Short problem: Render the lines of the listing between the ones holding "Powered by Shopify (242, 2518)" and "sales@thefrontporchnj.com (124, 1308)", inclusive, as a Markdown table with the columns Row and Line. Skip blank lines and leave the pictures out.

Data for processing:
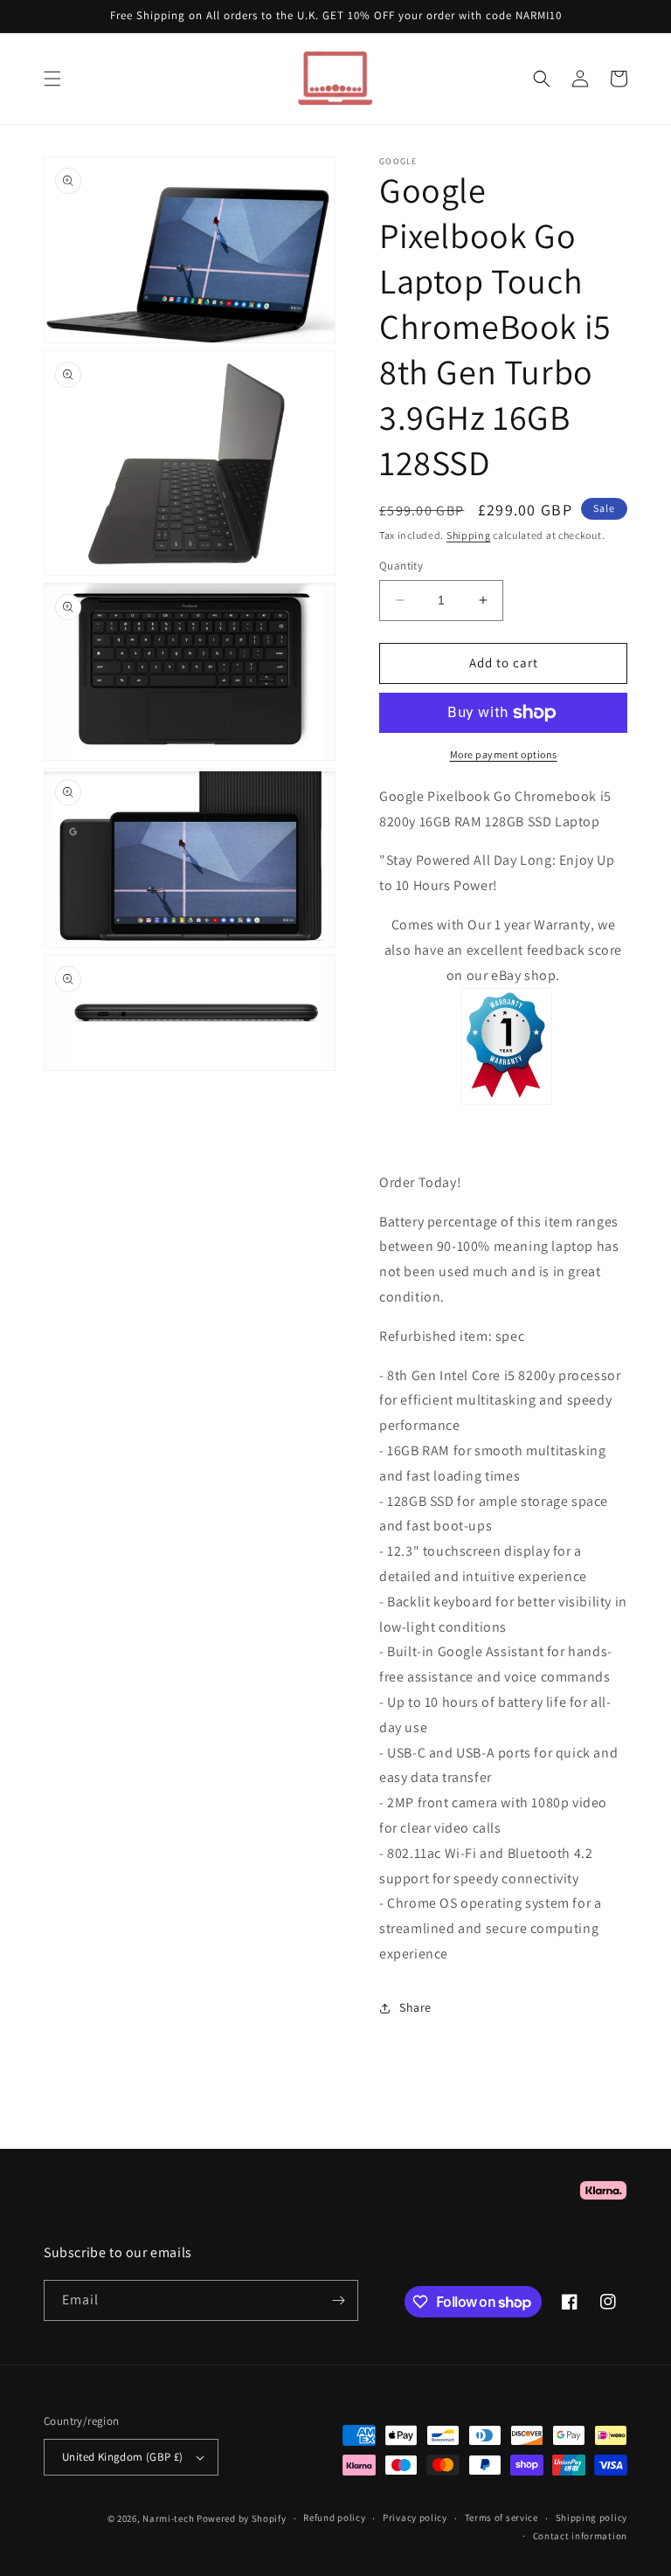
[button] (52, 78)
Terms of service (501, 2517)
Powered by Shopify (242, 2518)
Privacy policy (415, 2517)
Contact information (580, 2536)
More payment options (503, 754)
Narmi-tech (168, 2518)
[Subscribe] (338, 2300)
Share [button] (415, 2007)
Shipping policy (592, 2517)
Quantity (401, 565)
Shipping (468, 535)
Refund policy (334, 2517)
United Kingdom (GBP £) (122, 2456)
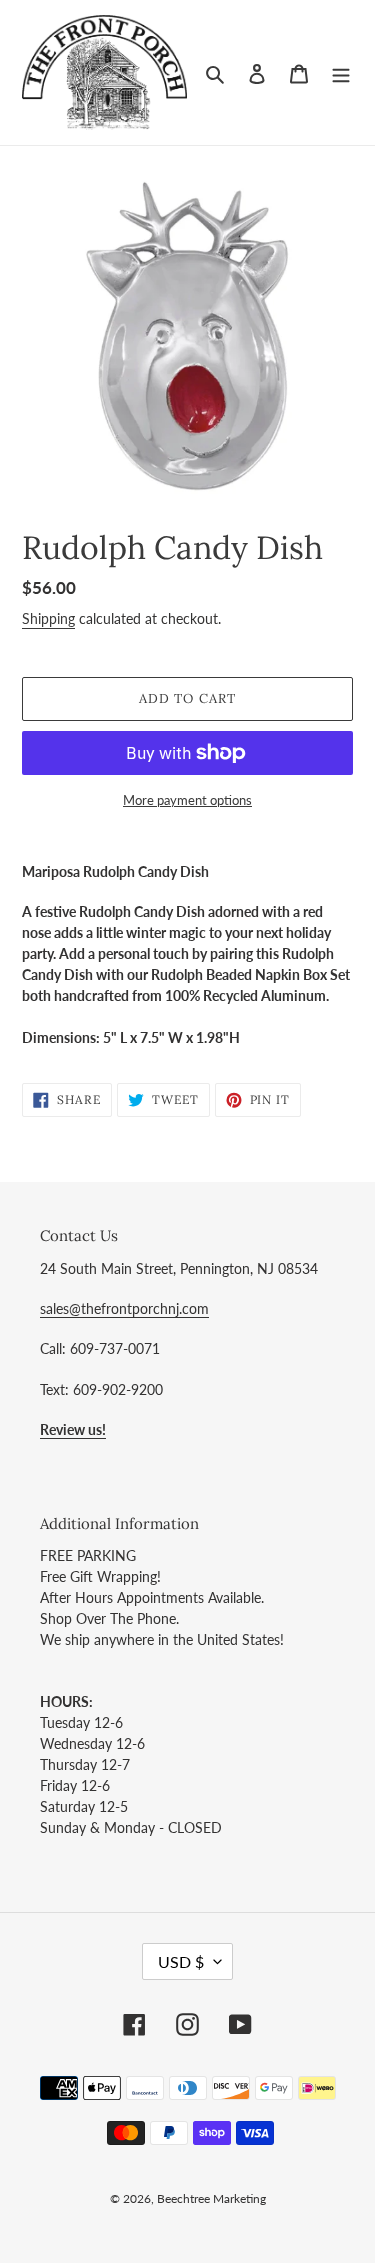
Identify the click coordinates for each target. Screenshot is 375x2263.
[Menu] (341, 72)
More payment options (187, 800)
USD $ (181, 1961)
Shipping (48, 618)
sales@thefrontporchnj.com (124, 1308)
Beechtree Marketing (211, 2198)
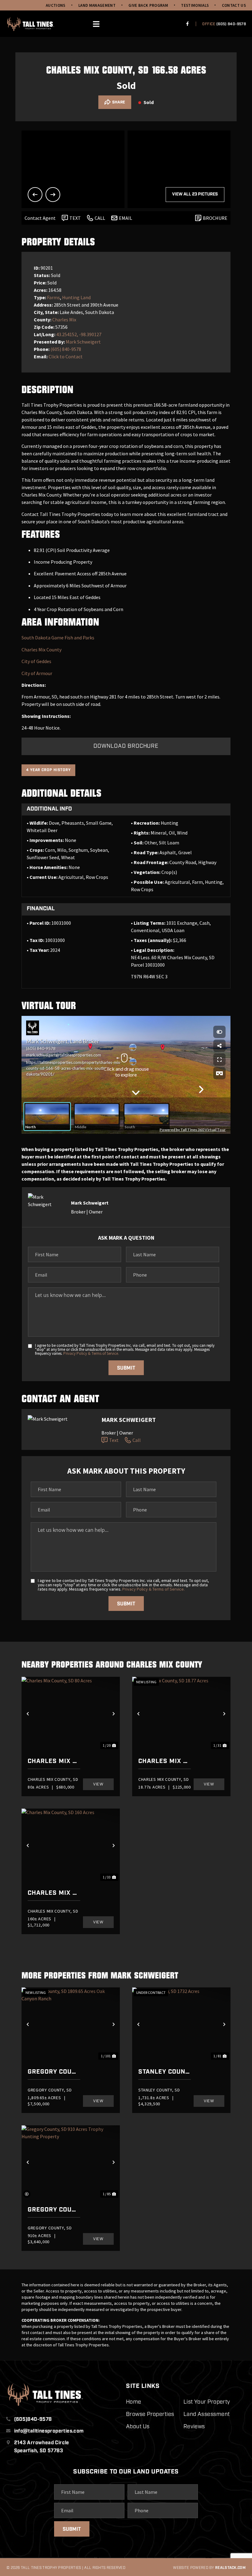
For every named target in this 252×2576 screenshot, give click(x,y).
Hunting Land (76, 297)
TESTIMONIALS (195, 5)
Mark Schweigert (83, 342)
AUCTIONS (55, 5)
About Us (138, 2427)
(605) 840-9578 (231, 24)
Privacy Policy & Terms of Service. (91, 1353)
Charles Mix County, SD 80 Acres (54, 1761)
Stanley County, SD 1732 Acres (164, 2072)
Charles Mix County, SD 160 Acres (54, 1893)
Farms (53, 297)
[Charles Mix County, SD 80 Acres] (71, 1714)
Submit (126, 1368)
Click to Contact (66, 356)
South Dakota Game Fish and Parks (58, 637)
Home (133, 2402)
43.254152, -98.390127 (78, 334)
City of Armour (37, 673)
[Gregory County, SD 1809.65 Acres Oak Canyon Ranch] (71, 2024)
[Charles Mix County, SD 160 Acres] (71, 1845)
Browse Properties (150, 2414)
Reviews (194, 2427)
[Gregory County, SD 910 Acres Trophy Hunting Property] (71, 2162)
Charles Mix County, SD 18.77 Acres (164, 1761)
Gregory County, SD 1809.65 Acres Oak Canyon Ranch (54, 2072)
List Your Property (206, 2402)
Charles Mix (64, 319)
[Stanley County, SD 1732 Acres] (181, 2024)
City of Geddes (36, 661)
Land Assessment (206, 2414)
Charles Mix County (41, 649)
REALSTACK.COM (230, 2568)
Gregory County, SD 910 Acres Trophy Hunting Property (54, 2210)
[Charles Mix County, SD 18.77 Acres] (181, 1714)
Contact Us (234, 5)
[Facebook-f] (187, 24)
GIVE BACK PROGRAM (148, 5)
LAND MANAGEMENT (97, 5)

Response to this task:
| Row | Line |
|---|---|
| 1 | Powered by Shopify (242, 2518) |
| 2 | Privacy policy (415, 2517) |
| 3 | Contact information (580, 2536) |
| 4 | More payment options (503, 754) |
| 5 | Narmi-tech (168, 2518) |
| 6 | [Subscribe] (338, 2300) |
| 7 | Share [button] (415, 2007) |
| 8 | Shipping policy (592, 2517) |
| 9 | Quantity (401, 565) |
| 10 | Shipping (468, 535) |
| 11 | Refund policy (334, 2517) |
| 12 | United Kingdom (GBP £) (122, 2456) |
| 13 | Identify the click coordinates for each target. Screenshot is 375x2263. |
| 14 | [Menu] (341, 72) |
| 15 | More payment options (187, 800) |
| 16 | USD $ (181, 1961) |
| 17 | Shipping (48, 618) |
| 18 | sales@thefrontporchnj.com (124, 1308) |